As the gaming landscape has changed, so too has the action-adventure genre evolved. Even as the ambition of games like Tears of the Kingdom or Elden Ring has shown off the sheer scale and scope that gaming can embrace, there is still room for a copier adventure that can play with nostalgia. Indie games like Under the Island and rogue-likes like Hades II have made that very clear with their own take on this top-down formula, often to strong effect. Adventures of Elliot is what happens when you get a team as experienced as Square Enix takes a crack at the concept, leading to a level of craft and refinement that you rarely find even in the top-tier game studio space. The combat, puzzles, and natural sense of adventure baked into this game are marvelous, delivering one of the most purely enjoyable games I’ve played all year.

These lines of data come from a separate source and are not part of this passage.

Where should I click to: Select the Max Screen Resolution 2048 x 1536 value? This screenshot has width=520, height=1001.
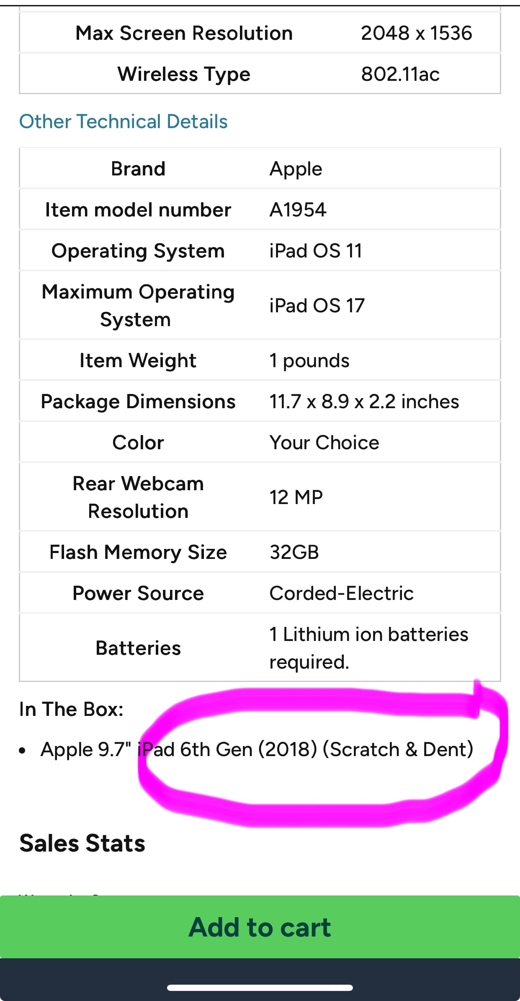(x=417, y=33)
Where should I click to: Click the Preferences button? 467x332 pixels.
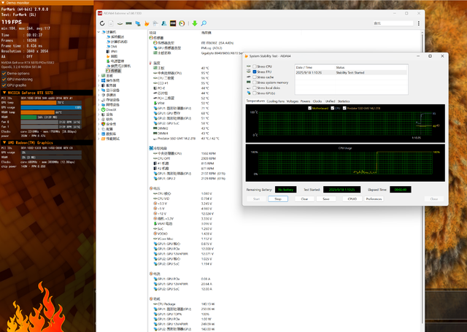(x=374, y=198)
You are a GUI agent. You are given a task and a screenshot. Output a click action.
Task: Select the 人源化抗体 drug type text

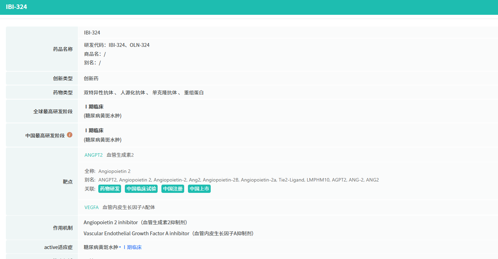coord(133,93)
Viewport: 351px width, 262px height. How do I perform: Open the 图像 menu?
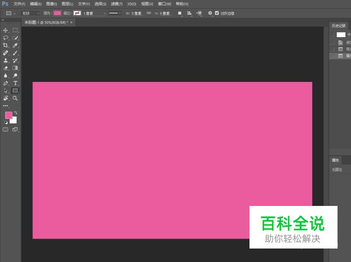(51, 4)
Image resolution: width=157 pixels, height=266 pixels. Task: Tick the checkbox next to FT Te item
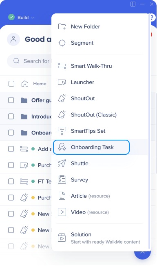[11, 182]
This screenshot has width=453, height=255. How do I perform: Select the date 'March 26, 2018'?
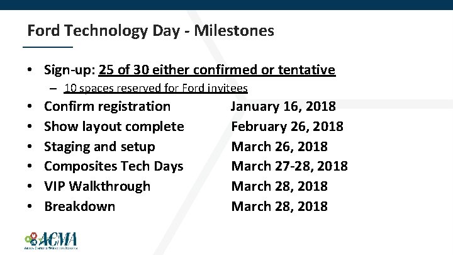pyautogui.click(x=279, y=147)
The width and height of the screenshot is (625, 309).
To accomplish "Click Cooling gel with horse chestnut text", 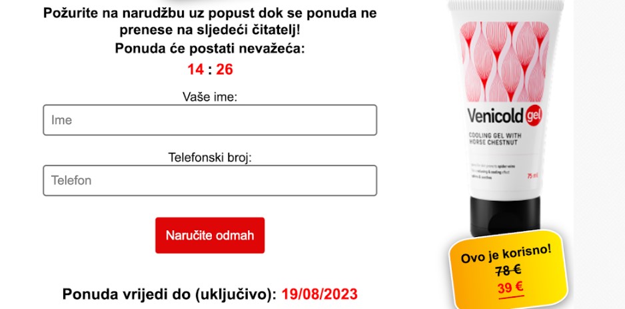I will pos(494,139).
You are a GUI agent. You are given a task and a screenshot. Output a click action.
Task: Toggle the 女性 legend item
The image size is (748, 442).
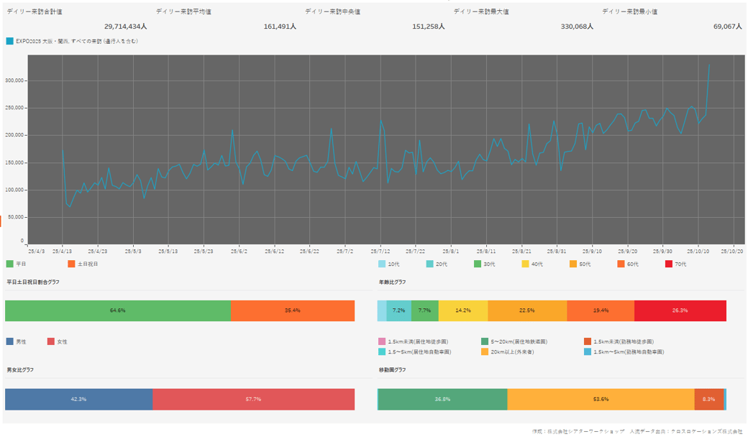coord(50,341)
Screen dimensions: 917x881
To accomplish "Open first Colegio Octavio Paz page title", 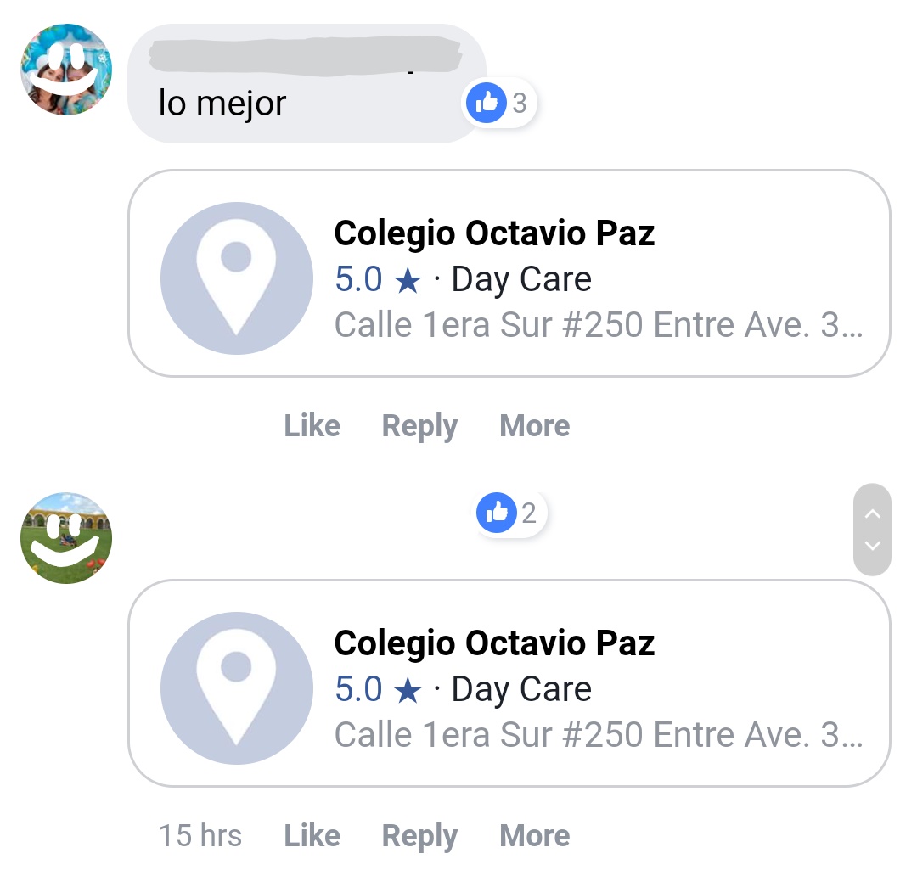I will 494,233.
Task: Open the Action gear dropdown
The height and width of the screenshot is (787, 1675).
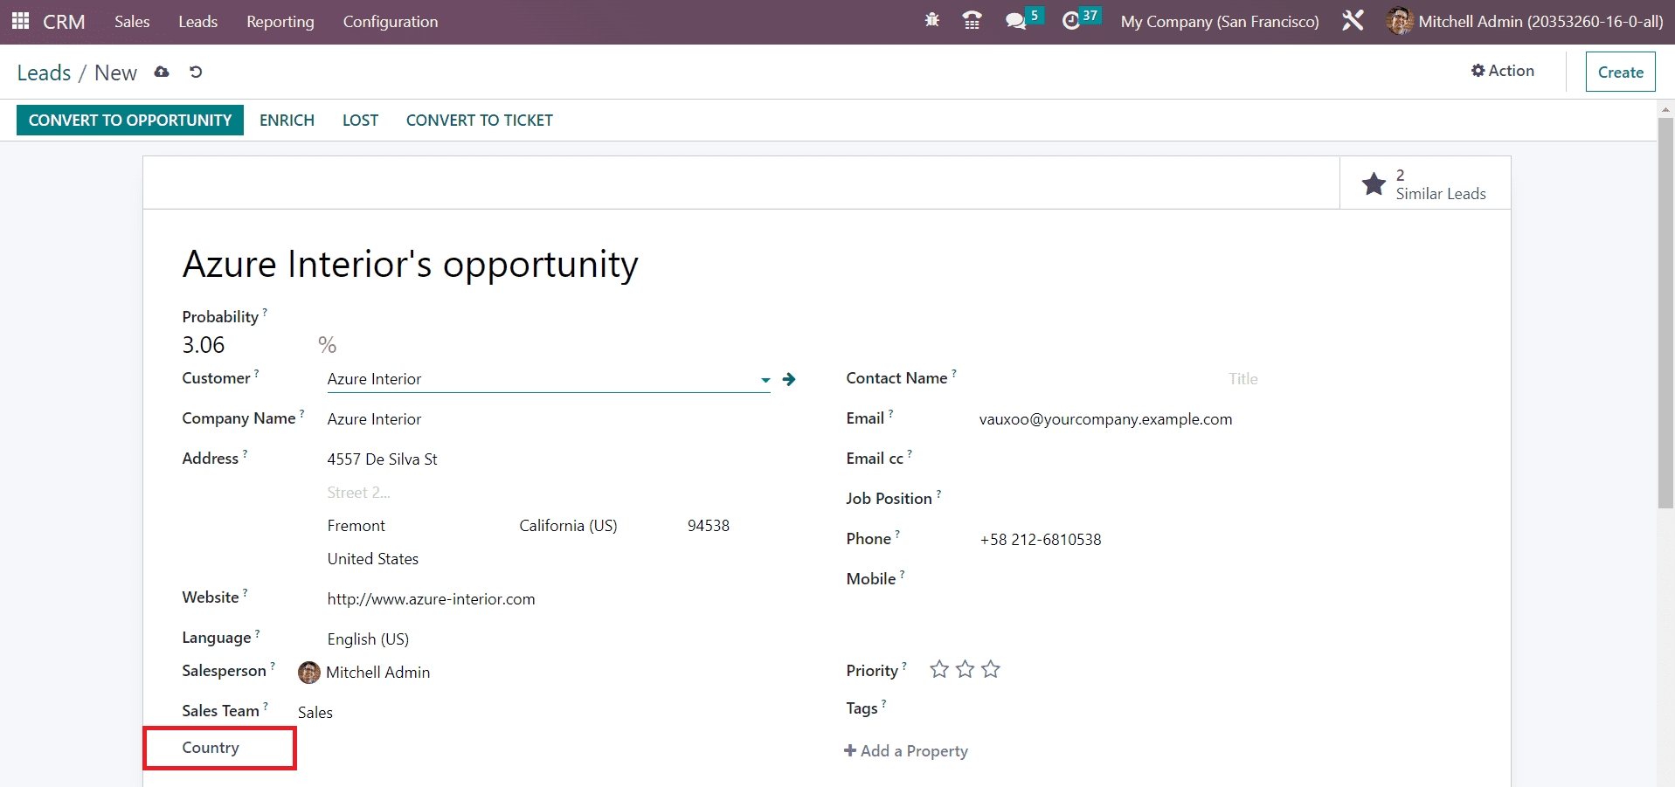Action: click(x=1502, y=71)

Even as characters try to gently push you in the right direction, it’s hard not to want to explore the entirety of Philabieldia. While item restrictions and timeline hopping keep you from going exploring fully, the natural progression of the adventure lends itself to a fun sense of discovery. Once that door is open to further exploration, especially, it becomes hard not to go venturing into the wild to find what challenges and rewards await you. Whenever it can get out of its own way and just let the player roam, Adventures of Elliot is an absolute delight that is easy to recommend to veteran gamers and newbie players alike. While it may have a lot of qualities that gamers have seen a hundred times before, it does it all with enough unique artistic touches and strong design choices to stand out and be worth your time.

A PS5 copy of The Adventures of Elliot: The Millennium Tales was provided to ComicBoom for the purposes of this review.